4.11. Orthotopic Kidney Cancer Imaging
Female, 8-week-old Athymic Nude mice were purchased from Janvier Labs, France. The animals were housed and maintained in individually ventilated cages under a 50–60% humidity, 12/12 h light/dark cycle and at 22 ± 2 °C, in SPF conditions at the Faculty of Biochemistry, Biophysics and Biotechnology, Jagiellonian University in Krakow, Poland. All animal experiments were reviewed and approved by the 1st Regional Ethics Committee on Animal Experimentation, Krakow, Poland (approval no: 264/2020).
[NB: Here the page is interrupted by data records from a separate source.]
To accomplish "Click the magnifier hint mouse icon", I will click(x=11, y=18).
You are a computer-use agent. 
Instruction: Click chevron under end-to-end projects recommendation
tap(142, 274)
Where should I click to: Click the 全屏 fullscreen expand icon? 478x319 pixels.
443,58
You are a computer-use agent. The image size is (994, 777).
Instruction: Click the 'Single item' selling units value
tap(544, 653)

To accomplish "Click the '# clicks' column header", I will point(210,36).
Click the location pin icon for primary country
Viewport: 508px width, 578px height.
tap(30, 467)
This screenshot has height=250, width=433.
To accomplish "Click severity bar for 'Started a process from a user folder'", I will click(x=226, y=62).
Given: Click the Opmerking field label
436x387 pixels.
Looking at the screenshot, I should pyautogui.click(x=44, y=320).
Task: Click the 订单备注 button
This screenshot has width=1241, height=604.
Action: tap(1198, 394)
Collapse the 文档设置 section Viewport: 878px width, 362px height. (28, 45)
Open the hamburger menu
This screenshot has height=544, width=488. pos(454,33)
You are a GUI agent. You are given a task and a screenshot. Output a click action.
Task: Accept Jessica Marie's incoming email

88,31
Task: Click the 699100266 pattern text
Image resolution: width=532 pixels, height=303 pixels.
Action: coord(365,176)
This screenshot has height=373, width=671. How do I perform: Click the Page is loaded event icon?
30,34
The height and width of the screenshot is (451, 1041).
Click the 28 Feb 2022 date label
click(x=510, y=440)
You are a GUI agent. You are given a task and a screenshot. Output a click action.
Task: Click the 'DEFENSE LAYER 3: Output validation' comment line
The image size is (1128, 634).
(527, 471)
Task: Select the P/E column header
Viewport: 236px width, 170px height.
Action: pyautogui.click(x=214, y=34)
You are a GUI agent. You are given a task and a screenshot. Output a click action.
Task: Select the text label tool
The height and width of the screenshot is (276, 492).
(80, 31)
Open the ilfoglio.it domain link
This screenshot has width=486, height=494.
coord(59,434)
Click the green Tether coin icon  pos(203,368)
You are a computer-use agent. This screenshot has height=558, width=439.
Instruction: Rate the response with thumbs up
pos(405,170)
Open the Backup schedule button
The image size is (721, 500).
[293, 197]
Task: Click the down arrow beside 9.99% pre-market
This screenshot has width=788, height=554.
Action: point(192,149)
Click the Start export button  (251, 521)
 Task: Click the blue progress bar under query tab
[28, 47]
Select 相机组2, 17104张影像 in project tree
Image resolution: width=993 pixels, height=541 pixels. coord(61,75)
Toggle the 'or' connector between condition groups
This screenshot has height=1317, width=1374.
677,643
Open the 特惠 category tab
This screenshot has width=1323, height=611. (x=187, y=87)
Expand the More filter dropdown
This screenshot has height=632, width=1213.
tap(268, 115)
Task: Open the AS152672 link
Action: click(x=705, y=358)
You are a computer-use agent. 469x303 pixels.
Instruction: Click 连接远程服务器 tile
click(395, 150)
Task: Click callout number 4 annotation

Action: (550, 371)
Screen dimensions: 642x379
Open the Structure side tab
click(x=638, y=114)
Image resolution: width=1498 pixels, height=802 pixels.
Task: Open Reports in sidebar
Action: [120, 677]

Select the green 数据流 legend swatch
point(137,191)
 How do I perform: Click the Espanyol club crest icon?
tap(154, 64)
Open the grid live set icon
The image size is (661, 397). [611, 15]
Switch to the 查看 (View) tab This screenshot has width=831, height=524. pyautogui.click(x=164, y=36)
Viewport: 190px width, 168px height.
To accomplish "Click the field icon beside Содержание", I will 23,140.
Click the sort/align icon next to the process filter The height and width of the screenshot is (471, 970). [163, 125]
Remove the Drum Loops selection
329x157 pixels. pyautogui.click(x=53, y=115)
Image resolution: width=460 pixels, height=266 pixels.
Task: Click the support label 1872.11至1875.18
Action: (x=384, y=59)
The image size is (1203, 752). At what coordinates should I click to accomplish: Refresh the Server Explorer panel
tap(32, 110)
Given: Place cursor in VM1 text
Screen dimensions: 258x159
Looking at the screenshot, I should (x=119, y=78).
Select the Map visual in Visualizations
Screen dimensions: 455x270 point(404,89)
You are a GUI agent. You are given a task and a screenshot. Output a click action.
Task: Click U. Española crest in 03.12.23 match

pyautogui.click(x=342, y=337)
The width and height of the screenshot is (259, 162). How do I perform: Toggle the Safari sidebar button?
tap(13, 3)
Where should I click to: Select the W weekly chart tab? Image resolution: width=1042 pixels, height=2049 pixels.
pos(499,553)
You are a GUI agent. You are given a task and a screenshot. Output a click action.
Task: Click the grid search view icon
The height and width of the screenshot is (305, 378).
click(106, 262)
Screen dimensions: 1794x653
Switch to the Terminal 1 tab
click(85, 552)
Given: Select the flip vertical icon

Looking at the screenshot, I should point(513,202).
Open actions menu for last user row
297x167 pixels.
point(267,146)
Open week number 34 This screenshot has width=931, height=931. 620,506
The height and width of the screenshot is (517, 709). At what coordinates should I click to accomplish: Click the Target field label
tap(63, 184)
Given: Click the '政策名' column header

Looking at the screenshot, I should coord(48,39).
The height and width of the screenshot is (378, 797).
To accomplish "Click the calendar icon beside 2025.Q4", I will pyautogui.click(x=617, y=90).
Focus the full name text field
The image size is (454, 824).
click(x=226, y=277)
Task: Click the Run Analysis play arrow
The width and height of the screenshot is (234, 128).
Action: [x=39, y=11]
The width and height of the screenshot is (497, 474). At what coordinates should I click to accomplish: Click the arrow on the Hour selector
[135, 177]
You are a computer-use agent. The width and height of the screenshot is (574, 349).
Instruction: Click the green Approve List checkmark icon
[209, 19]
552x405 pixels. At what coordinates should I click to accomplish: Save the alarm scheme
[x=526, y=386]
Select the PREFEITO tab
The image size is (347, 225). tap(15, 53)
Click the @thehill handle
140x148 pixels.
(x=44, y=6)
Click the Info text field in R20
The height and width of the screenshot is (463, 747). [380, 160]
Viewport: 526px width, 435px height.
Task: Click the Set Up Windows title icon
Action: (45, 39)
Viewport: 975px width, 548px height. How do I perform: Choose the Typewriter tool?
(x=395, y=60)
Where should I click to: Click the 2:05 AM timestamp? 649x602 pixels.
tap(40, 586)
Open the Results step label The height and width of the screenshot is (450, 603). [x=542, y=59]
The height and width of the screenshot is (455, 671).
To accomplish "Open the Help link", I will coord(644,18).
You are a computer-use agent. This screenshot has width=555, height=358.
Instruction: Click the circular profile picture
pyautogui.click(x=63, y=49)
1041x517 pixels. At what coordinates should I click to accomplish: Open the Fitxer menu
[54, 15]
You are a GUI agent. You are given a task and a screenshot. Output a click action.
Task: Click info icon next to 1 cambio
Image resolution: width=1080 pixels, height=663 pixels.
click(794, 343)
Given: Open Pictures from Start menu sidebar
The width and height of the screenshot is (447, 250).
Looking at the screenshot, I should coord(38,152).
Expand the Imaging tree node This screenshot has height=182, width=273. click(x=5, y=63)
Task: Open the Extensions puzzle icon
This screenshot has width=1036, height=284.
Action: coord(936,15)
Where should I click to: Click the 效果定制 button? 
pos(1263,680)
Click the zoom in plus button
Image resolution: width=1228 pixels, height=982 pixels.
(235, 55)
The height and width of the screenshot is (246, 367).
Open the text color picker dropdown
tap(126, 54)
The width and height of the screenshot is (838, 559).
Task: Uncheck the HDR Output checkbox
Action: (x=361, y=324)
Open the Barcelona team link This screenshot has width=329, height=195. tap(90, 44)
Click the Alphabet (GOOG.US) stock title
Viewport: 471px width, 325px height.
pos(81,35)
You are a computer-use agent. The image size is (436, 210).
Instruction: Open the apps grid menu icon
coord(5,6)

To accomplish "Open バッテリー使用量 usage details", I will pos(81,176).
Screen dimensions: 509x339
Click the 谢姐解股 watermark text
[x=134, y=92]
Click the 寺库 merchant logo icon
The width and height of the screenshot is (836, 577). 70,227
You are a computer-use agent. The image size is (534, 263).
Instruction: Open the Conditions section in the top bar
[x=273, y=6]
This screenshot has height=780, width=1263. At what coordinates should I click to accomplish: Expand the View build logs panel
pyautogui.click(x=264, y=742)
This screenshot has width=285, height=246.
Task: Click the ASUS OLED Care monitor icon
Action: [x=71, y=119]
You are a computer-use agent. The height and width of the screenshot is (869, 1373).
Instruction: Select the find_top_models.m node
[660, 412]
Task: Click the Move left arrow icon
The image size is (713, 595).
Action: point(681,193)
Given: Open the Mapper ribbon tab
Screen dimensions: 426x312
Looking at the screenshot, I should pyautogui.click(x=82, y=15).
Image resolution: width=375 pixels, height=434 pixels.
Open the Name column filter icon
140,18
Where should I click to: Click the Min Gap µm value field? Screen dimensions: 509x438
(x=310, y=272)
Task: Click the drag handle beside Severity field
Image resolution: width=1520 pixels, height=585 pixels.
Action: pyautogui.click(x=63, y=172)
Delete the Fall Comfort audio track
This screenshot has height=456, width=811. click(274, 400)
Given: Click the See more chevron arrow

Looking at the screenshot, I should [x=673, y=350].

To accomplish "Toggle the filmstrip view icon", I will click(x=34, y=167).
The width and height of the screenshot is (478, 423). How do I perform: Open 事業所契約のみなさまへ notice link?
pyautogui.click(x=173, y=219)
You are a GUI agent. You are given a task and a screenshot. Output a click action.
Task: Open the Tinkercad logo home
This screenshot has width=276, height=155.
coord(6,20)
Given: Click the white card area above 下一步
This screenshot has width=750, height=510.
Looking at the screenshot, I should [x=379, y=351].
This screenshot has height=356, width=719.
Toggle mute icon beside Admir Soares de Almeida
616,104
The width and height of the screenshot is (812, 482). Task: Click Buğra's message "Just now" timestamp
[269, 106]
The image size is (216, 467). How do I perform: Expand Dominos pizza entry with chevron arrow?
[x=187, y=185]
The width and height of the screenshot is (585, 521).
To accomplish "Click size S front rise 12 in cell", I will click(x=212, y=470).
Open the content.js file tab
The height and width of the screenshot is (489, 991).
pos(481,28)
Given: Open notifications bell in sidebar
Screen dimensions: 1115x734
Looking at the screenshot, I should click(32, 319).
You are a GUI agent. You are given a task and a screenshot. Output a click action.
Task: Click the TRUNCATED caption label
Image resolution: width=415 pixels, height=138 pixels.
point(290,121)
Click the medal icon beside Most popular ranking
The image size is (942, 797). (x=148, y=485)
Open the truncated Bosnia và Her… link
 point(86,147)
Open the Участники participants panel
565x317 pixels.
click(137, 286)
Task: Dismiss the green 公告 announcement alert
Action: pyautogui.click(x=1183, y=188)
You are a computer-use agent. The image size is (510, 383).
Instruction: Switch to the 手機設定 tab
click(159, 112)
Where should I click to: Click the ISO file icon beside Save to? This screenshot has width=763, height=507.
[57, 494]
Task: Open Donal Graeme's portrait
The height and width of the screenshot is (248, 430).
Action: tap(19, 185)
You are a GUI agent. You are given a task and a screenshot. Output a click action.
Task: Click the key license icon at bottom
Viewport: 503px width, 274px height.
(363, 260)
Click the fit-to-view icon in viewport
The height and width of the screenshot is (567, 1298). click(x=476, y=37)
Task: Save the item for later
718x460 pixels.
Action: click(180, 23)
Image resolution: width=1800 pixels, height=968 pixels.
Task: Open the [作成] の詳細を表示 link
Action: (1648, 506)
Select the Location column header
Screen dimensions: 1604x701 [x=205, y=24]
JCRB1397-786-Luc tumor cells (1 × 105/50µL/kidney) were implanted under the capsule of the kidney using a 1 mL syringe with a 30-gauge needle under anesthesia. Control mice were administrated with PBS into the kidney. Tumor growth monitoring began 4 weeks after cell implantation and continued every 10 days by bioluminescence using an In Vivo Imaging System (IVIS) Lumina (PerkinElmer, Waltham, MA, USA). For this purpose, 0.2 mL (15 mg/ml) D-luciferin (XenoLight D-luciferin potassium salt, PerkinElmer, USA) was injected into the peritoneum of tested mice and visualization was performed after 10 min. The mice were under inhalation anesthesia with 3–4% Isoflurane (Aerrane, Baxter, Poland) throughout the experiment. The 2 mg/kg body weight Cy5.5-2c2s or unspecific sequence (control) labeled with Cyanine 5.5 (Sigma Aldrich, Darmstadt, Germany) was administered systemically by intraperitoneal injection and whole-body imaging using the IVIS 200 Imaging System was performed immediately following and up to 90 min after the injection.